Given passage below:

01 02 03 Africa Expat Wives Club: Dry gardening in Kenya 04 05 15 16 19 20 21 22 23 24 25 26 27 28 31 32 33

Dry gardening in Kenya

Today’s gardening session/lecture was all about dry gardening and growing succulent plants. I started the morning fairly ambivalent about fleshy leaved or stemmed ‘succulents’, then left three hours later quite keen on them actually. I like the idea of a colourful rocky garden with zero watering required, but am not so keen on the multiple truck loads of boulders, hard core, horse manure and top soil required to achieve it. Anyway, simply knowing what ‘succulents’ are is like having the scales fall from my eyes and I can look at plants and even actually differentiate between them now. The Latin names are not coming yet though!

End of Given passage.
Recorded information below:

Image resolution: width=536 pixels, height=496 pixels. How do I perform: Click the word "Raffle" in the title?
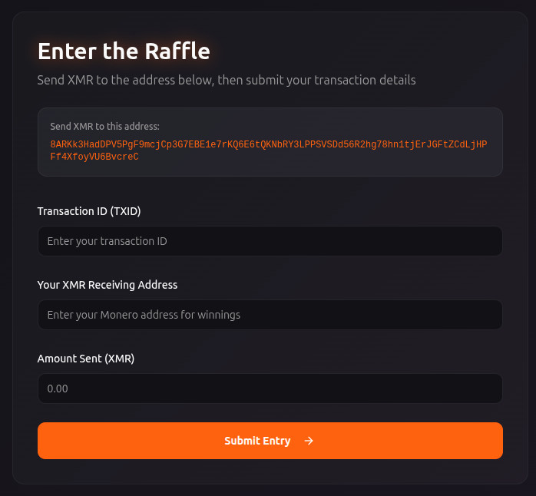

End of Recorded information.

Finish out the next part of the blog post about dry gardening in Kenya, picking up after its last sentence. The material has nothing to do with the blog post on dry gardening in Kenya.

Now I know that there are tons of different aloes and not all are the famous ‘aloe vera’, in fact some aloes are deadly poisonous so best not to squeeze the juice onto your open wounds unless you know what you are doing? (Was also surprised to learn that Oleander are so deadly poisonous too and I’ve warned the kids not to touch them when collecting leaves and flowers for their muddy potions?!)

Something else that’s been bothering me from a previous session is how impossible ‘organic gardening’ seems to be. Previously I enjoyed blissful ignorance on this subject; ‘buy organic’ ‘don’t use chemicals’ ‘fertilizers are harmful’ slogans ringing in your ears while shopping. Well it’s all very well if you are not faced with pests, fungus and disease in your garden. Using garlic sprays to treat one problem, white oil to deal with another, neem for nematodes, introducing predators to eat up your pests without harming your plants. It seems that the whole topic is a minefield and I seriously feel for farmers compelled to ‘go organic’ these days – it seems a nigh on impossible task and a wonder that they can produce anything!